WHAT THE TASK REQUIRES: Give back only the lines in the records below from the one with "Image resolution: width=600" to the one with "has width=1452, height=840.", both inclusive, word for word.

Extracted data entries:
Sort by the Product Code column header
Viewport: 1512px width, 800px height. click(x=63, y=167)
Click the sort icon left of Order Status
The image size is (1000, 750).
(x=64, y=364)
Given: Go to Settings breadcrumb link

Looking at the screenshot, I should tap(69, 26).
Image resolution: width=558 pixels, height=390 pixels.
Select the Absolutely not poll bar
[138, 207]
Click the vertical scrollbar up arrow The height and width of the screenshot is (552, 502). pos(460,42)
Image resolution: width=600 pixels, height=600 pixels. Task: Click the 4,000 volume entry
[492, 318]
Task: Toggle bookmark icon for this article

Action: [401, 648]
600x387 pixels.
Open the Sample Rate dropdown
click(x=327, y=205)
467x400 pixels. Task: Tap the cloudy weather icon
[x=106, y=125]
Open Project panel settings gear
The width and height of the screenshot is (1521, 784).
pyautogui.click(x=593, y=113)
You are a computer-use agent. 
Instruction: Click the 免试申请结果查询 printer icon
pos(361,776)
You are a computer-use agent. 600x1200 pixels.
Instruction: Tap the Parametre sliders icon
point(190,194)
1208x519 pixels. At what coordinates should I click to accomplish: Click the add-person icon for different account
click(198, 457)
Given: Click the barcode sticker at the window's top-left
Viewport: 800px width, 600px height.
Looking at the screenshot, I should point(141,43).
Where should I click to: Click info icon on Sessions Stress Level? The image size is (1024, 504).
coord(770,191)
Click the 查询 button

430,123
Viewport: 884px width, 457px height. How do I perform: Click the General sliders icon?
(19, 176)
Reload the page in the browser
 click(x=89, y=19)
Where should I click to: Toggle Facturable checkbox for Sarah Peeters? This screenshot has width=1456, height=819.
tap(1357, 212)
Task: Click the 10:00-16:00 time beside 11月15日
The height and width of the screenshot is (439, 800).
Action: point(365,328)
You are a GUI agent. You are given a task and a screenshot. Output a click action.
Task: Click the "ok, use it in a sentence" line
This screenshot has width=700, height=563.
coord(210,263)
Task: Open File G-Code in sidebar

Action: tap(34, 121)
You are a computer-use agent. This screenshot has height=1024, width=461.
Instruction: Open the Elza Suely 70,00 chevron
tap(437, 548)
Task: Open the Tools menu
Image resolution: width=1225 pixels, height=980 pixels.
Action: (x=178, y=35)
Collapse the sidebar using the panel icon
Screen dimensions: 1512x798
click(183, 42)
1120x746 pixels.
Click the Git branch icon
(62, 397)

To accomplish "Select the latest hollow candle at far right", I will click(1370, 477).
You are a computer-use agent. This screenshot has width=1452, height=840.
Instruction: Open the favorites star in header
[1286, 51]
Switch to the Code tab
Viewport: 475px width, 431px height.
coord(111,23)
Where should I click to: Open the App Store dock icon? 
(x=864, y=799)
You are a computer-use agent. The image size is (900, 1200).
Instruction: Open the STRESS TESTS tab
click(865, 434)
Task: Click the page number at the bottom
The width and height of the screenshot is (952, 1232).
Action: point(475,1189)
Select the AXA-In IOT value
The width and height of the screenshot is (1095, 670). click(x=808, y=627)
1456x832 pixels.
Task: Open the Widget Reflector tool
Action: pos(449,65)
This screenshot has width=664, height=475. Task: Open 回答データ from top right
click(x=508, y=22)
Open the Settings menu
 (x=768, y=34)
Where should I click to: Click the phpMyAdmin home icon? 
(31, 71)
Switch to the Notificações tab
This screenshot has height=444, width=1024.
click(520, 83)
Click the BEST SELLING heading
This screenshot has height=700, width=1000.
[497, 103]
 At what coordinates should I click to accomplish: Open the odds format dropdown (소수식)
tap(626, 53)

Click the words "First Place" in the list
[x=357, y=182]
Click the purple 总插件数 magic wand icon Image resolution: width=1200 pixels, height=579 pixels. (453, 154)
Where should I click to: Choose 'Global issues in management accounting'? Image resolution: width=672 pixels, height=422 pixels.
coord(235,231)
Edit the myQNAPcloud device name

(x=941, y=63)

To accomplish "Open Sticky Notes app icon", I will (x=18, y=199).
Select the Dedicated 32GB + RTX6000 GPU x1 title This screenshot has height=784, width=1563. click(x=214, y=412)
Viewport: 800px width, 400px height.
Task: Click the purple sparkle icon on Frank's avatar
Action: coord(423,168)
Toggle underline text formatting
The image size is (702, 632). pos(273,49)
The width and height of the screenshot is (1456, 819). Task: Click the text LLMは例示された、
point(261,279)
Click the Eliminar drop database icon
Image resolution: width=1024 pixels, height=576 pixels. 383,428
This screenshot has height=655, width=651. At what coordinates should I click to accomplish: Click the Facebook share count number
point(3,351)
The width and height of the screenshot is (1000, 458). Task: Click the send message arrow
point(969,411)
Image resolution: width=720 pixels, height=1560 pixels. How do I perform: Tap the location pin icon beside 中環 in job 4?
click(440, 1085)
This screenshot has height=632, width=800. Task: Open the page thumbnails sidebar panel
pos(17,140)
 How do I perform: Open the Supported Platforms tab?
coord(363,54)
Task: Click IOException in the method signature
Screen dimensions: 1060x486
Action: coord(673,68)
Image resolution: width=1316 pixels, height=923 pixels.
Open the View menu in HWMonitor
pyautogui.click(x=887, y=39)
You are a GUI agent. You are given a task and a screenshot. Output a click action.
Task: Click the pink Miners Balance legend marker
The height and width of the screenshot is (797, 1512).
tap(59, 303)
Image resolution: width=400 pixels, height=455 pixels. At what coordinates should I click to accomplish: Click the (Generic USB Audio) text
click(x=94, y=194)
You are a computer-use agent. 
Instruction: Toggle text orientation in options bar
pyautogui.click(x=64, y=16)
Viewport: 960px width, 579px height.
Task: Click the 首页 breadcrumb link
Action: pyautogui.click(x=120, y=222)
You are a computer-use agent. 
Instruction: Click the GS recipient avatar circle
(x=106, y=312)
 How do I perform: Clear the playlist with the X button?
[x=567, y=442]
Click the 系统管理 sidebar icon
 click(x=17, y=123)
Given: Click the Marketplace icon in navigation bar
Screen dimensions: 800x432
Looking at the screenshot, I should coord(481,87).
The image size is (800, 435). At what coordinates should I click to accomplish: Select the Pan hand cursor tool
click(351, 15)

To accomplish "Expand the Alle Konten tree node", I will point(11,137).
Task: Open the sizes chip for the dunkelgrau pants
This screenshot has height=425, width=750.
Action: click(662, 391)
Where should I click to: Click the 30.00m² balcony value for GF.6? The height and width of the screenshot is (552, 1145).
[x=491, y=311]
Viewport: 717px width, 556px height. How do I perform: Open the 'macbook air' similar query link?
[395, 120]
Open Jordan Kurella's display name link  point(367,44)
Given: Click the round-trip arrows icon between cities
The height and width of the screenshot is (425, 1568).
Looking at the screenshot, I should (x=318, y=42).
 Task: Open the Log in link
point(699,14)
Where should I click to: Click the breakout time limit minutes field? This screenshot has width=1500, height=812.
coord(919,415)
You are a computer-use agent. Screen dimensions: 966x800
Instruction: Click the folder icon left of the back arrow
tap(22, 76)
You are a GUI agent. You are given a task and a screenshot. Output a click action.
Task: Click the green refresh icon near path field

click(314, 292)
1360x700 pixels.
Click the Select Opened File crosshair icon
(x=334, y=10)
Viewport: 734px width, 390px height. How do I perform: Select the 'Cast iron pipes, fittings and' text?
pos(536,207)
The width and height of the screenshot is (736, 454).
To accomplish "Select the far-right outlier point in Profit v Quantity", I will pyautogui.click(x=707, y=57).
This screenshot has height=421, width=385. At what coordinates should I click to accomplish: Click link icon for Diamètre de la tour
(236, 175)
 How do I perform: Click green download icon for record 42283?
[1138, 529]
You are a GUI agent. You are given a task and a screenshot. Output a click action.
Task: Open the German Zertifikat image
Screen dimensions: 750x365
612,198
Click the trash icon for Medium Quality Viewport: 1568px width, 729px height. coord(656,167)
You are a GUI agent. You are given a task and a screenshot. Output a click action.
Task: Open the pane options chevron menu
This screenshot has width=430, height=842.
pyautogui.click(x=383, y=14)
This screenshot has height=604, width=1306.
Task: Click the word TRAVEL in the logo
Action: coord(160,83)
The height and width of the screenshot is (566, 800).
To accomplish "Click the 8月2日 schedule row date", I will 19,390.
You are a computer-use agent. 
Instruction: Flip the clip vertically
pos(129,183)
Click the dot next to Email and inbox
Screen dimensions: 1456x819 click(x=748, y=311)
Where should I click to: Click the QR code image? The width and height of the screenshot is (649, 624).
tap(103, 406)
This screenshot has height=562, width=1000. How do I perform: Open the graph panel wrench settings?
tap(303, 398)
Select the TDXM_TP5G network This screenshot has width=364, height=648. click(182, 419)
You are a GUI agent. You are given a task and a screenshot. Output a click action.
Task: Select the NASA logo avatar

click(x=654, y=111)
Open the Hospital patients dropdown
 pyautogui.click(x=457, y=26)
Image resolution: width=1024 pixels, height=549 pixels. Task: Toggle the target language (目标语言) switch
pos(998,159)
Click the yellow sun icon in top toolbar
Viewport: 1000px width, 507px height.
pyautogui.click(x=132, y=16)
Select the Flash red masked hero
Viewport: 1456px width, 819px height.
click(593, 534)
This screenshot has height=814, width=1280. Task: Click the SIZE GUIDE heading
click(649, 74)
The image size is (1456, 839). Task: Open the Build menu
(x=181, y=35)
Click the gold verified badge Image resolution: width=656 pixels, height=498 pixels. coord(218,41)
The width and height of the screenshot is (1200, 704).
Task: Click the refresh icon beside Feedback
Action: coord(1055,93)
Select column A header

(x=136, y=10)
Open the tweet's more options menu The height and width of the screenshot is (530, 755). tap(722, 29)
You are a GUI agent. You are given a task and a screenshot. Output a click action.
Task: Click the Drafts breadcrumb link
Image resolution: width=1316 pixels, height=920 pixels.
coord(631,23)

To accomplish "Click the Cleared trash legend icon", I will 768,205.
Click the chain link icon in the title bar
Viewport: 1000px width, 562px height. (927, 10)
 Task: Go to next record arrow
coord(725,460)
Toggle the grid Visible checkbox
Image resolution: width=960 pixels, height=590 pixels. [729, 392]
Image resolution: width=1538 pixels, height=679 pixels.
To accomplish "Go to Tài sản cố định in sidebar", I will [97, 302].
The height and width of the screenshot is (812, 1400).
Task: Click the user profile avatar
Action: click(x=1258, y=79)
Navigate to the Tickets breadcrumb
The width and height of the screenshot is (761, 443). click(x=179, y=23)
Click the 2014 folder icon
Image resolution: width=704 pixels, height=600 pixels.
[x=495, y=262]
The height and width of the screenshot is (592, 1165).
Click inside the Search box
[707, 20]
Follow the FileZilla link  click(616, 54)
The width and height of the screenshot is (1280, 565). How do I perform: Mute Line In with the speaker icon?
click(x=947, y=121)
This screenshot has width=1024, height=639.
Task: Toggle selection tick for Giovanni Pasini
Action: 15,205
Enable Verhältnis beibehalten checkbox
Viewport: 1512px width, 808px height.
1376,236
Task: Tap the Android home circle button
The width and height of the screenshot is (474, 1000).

SOLUTION BELOW:
Image resolution: width=600 pixels, height=600 pixels. Task: Click the 4,000 volume entry
[492, 318]
Task: Toggle bookmark icon for this article

Action: [401, 648]
600x387 pixels.
Open the Sample Rate dropdown
click(x=327, y=205)
467x400 pixels. Task: Tap the cloudy weather icon
[x=106, y=125]
Open Project panel settings gear
The width and height of the screenshot is (1521, 784).
pyautogui.click(x=593, y=113)
You are a computer-use agent. 
Instruction: Click the 免试申请结果查询 printer icon
pos(361,776)
You are a computer-use agent. 600x1200 pixels.
Instruction: Tap the Parametre sliders icon
point(190,194)
1208x519 pixels. At what coordinates should I click to accomplish: Click the add-person icon for different account
click(198, 457)
Given: Click the barcode sticker at the window's top-left
Viewport: 800px width, 600px height.
Looking at the screenshot, I should point(141,43).
Where should I click to: Click info icon on Sessions Stress Level? The image size is (1024, 504).
coord(770,191)
Click the 查询 button

430,123
Viewport: 884px width, 457px height. How do I perform: Click the General sliders icon?
(19, 176)
Reload the page in the browser
 click(x=89, y=19)
Where should I click to: Toggle Facturable checkbox for Sarah Peeters? This screenshot has width=1456, height=819.
tap(1357, 212)
Task: Click the 10:00-16:00 time beside 11月15日
The height and width of the screenshot is (439, 800).
Action: point(365,328)
You are a GUI agent. You are given a task and a screenshot. Output a click action.
Task: Click the "ok, use it in a sentence" line
This screenshot has width=700, height=563.
coord(210,263)
Task: Open File G-Code in sidebar

Action: tap(34, 121)
You are a computer-use agent. This screenshot has height=1024, width=461.
Instruction: Open the Elza Suely 70,00 chevron
tap(437, 548)
Task: Open the Tools menu
Image resolution: width=1225 pixels, height=980 pixels.
Action: (x=178, y=35)
Collapse the sidebar using the panel icon
Screen dimensions: 1512x798
click(183, 42)
1120x746 pixels.
Click the Git branch icon
(62, 397)

To accomplish "Select the latest hollow candle at far right", I will click(1370, 477).
You are a computer-use agent. This screenshot has width=1452, height=840.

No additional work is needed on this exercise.